More often than not, such restrictions will comprise a set time limit, a requirement to pay and display or a no-return policy. The T&C's of the car park should be displayed clearly and concisely on signs as you enter the car park and at further points across the location, along with information about parking charges and any ensuing charges which could be incurred for failing to comply. If you be given a parking charge notice you should check that these terms are correctly displayed at the car park in question. If you find they aren't, you may want to write to the company to appeal the charge.

The major difference between an official penalty charge issued by the authorities and a parking charge issued by a private business is that there is not anything in criminal law to support a penalty or fine for parking on private land. Therefore they should not be described as penalties or fines, although loads of parking operators will label their notices a Parking Charge Notice, which handily also abbreviates to PCN (what a coincidence!).

In issuing a Parking Charge Notice, the parking operator is relying on the law of contract to make an application for costs. The amount they ask for is to compensate for you breaching the contract you formed when you parked on the land in question. According to the Citizen's Advice Bureau, this charge should be rational and in line with the loss suffered by the company, even though excessive charges are common. This isn't a criminal matter despite any impression given to the contrary by the operator.

The operator has no right to recover a parking charge from you without first taking you to court, so if you sense there has been an error and you should not have been issued a ticket, you may want to dispute the charge with the parking company as soon as possible. You should ask them to provide confirmation of their case against you. If you fail to reach an agreement with them, then, as with all civil matters, it is up to the parking company to bear out their case in court, but it is advisable to seek advice from the Citizens Advice Bureau or a solicitor before things get to this point. Take into account that the parking operator has to prove its case on the balance of probabilities.

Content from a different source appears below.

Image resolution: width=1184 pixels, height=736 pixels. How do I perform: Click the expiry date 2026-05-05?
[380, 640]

It is also of the essence to note that, as things now exist, the driver of the vehicle is the only person who can enter into a contract with the landlord. For that reason if you weren't the person driving you may wish to inform the parking company of this right away. Just because you are the registered keeper of the car, you are under no legal obligation to impart the parking operator with any further information, as you would be with the police. In particular you do not have to identify the driver or supply his or her name and address.

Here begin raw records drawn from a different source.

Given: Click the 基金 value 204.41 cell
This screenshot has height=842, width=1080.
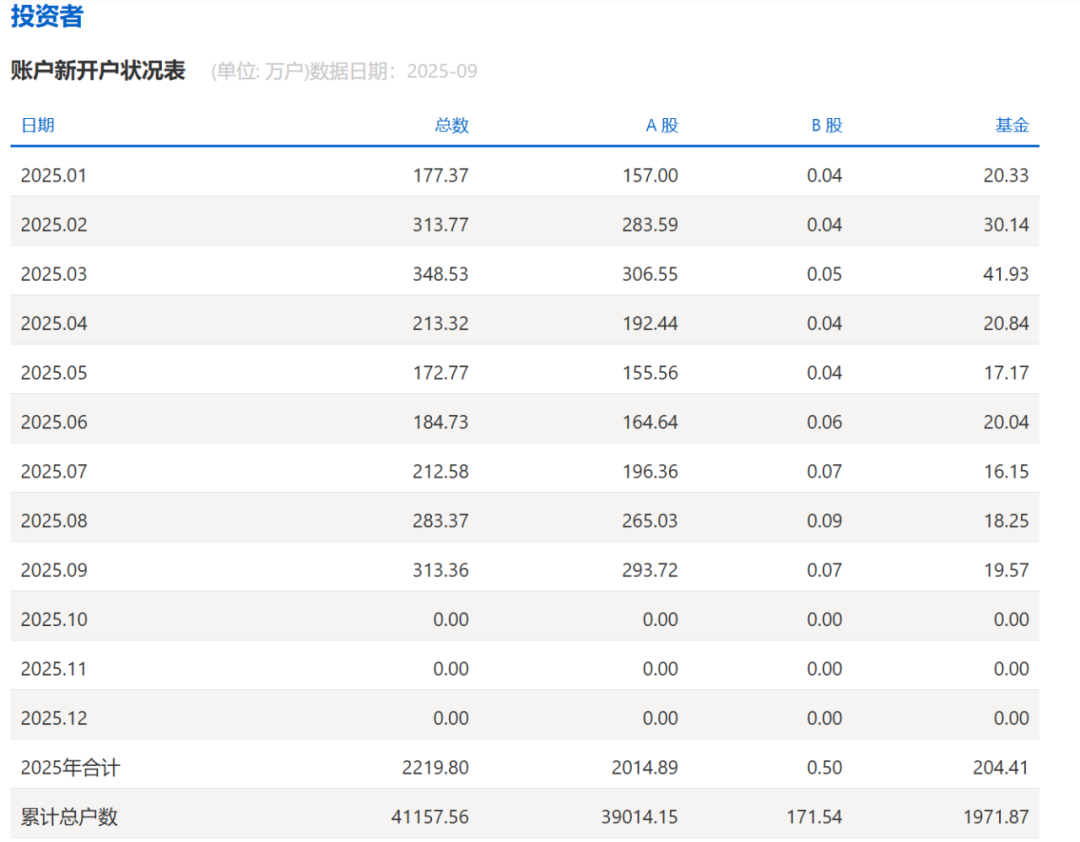Looking at the screenshot, I should 1001,767.
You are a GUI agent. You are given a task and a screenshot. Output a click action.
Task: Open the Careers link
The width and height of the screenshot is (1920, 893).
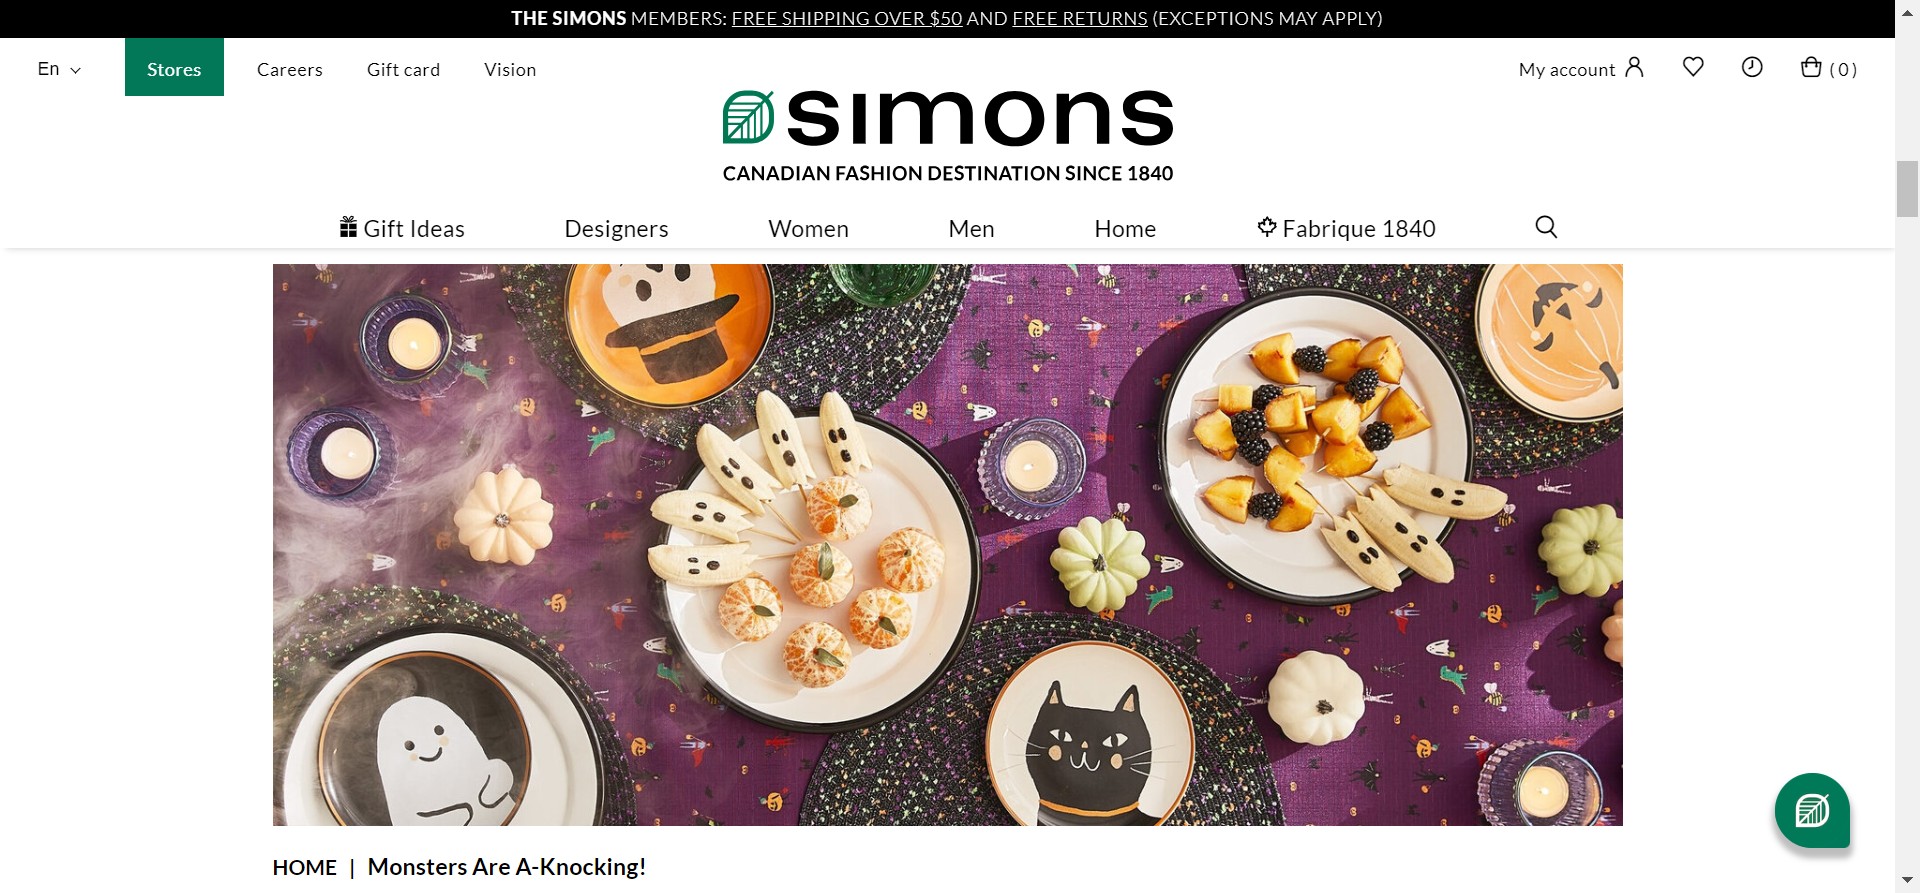click(x=290, y=69)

Indeed if you are certain that you have not parked in contravention of the regulations of the car park, you do not have to contact the parking company if you do not wish to do so as the obligation is on the parking company to bear out its case. However you should let them know that you contest the notice as if not, you can anticipate a sequence of letters from the company itself, debt collectors and solicitors, all warning of court action. However, the reality is that very few cases ever reach court because of the difficulties the private company has in proving its case. As a result, the letters usually stop. Even if a case does reach court, the company may have trouble convincing a judge that the charge is just.

The bottom line is it is going to be very hard for these companies to demonstrate you are a guilty party in this. In 99.99% of cases the best thing to do is rip up the ticket and throw it away. We would advise not to contact the company (as you are handing them your details) or waste your time and money consulting a solicitor. Most of these companies do not provide proper signage - in other words they are straightforward to miss when you are busy thinking of all the things you want to purchase.